**Task 1**
List every piece of lab equipment or tool named in the OVMANA cell line text.
**Task 2**
From the OVMANA cell line text, extract the part that opens with the words containing "The OVMANA cell line growth" and closes with "of the cells.".

**Provided passage**

OVMANA cells were originally isolated from ovary of a stage IV ovarian tumor patient.
How to ensure and improve the OVMANA cell line viability?
The OVMANA cell line growth rate is poor after thawing, and many dead cells will be observed on the second day. Please try to seed the cells at a higer density. Once attached, the viable cells will grow with doubling time 2-3 days. Complete adherence to the protocol is necessary to ensure the viability of the cells.
What is the culture condition of OVMANA Cell line?
1. The recommended culture medium for OVMANA is RPMI-1640 + 10%FBS.
Preheat the complete culture medium in a 37℃ water bath for 30 minutes.
Use a pipette to draw 6-7 mL of complete culture medium into a 15 mL centrifuge tube in a clean bench.2. Then take the frozen cells out of the liquid nitrogen or dry ice. When reviving, shake them slightly to remove the residual dry ice or liquid nitrogen, then quickly clamp the lid with tweezers and place it in a 37℃ water bath and shake it quickly (note: the water cannot cover the lid), so that it completely melts in about 1 minute.

**Dataset extract**
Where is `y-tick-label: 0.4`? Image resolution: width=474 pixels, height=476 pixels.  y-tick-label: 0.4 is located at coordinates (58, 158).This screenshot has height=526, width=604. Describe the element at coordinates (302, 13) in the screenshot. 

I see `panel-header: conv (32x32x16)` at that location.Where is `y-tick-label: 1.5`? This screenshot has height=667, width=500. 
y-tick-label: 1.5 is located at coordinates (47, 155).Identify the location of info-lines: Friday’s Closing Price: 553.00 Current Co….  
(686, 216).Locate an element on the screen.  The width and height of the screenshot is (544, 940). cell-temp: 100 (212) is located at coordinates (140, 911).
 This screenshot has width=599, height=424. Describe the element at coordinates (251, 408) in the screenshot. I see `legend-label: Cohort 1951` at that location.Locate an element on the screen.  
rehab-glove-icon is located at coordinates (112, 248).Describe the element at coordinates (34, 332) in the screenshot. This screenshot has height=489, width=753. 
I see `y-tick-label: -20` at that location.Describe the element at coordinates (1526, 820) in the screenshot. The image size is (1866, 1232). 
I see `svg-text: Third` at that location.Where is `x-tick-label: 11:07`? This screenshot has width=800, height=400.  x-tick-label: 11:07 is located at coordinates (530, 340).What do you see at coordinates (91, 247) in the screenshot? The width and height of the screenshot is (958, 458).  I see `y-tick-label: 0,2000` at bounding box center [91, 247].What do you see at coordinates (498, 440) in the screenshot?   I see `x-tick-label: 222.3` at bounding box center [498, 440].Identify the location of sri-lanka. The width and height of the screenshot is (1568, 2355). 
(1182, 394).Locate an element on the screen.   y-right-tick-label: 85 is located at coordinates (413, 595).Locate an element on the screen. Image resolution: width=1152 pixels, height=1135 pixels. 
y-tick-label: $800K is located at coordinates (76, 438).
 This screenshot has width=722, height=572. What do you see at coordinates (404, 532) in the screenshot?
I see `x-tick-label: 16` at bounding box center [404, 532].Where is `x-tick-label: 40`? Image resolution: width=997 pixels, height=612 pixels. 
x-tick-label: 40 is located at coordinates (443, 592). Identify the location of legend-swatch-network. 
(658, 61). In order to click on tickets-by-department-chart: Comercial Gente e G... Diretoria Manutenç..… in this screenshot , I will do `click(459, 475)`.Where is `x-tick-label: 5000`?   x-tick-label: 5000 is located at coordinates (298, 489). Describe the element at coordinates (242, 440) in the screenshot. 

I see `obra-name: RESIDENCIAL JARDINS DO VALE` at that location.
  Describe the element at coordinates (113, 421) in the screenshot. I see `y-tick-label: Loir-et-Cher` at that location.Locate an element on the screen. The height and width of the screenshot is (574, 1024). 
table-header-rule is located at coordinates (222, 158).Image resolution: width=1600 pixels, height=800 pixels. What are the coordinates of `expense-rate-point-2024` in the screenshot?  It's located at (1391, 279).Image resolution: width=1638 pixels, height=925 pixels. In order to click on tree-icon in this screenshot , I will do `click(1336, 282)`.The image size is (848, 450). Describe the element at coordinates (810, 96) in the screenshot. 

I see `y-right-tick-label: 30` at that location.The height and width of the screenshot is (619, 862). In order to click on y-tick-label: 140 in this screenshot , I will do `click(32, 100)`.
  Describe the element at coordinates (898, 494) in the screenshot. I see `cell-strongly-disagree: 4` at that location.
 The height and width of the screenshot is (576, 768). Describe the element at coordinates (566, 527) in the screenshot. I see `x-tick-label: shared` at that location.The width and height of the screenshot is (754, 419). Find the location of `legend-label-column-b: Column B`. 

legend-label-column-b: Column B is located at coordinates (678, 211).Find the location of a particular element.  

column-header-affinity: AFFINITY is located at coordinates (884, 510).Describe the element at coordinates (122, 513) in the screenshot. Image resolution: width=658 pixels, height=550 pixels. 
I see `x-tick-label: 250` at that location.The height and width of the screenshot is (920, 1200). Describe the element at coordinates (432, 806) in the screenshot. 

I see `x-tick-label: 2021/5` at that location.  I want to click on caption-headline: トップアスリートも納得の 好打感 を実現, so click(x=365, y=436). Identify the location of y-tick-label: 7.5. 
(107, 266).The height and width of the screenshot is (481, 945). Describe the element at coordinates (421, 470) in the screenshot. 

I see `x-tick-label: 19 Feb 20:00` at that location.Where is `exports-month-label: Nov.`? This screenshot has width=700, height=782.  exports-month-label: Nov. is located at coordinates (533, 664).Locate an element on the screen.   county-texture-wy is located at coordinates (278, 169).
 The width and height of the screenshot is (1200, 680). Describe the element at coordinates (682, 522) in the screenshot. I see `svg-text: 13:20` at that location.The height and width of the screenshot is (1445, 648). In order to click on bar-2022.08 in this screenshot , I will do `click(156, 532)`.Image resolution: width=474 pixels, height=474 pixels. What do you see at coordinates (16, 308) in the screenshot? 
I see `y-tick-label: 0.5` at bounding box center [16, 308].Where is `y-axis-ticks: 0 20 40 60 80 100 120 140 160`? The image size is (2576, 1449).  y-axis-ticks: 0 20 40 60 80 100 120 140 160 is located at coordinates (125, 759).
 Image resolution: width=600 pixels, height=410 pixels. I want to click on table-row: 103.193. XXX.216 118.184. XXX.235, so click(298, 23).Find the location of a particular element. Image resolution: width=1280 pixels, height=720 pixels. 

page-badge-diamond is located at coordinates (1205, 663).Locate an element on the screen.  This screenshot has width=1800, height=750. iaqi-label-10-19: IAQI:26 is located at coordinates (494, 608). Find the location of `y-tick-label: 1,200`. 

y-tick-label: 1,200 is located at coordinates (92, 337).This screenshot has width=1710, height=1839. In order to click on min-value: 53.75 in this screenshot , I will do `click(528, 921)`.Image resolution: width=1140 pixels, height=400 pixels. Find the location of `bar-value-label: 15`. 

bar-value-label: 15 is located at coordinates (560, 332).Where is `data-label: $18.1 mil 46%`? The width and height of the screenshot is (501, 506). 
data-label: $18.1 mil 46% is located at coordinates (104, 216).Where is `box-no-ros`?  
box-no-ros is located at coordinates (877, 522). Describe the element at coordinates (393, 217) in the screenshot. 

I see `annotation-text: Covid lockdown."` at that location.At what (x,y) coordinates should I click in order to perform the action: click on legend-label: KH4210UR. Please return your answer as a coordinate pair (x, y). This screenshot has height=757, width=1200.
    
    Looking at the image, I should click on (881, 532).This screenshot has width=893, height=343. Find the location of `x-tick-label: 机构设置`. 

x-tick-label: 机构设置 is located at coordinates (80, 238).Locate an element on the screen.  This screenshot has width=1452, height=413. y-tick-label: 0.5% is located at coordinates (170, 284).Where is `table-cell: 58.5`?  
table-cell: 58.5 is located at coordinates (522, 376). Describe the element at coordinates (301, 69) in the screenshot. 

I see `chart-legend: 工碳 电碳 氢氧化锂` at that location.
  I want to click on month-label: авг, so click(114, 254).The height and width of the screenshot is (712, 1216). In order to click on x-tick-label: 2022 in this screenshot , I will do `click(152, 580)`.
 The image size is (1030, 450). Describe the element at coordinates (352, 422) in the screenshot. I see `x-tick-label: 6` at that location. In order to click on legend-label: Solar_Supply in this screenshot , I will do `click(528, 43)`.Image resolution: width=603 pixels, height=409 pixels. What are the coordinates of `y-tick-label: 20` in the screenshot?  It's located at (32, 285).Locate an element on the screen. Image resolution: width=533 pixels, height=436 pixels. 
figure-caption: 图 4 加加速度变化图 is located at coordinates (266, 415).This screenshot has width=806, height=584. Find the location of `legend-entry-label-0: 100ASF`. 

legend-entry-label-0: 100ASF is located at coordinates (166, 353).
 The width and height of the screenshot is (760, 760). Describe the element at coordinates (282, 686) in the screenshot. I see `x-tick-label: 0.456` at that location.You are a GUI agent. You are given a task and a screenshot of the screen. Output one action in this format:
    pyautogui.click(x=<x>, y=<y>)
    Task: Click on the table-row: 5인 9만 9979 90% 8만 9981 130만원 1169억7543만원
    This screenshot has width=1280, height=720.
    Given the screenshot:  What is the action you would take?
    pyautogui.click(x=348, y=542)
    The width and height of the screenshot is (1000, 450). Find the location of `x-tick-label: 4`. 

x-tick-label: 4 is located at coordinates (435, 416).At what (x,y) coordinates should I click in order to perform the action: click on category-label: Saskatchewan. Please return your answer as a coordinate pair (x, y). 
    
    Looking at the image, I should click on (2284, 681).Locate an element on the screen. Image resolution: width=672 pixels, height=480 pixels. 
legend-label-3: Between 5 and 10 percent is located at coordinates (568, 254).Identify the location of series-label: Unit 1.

**Task response 1**
- water bath
- pipette
- 15 mL centrifuge tube
- clean bench
- tweezers

**Task response 2**
The OVMANA cell line growth rate is poor after thawing, and many dead cells will be observed on the second day. Please try to seed the cells at a higer density. Once attached, the viable cells will grow with doubling time 2-3 days. Complete adherence to the protocol is necessary to ensure the viability of the cells.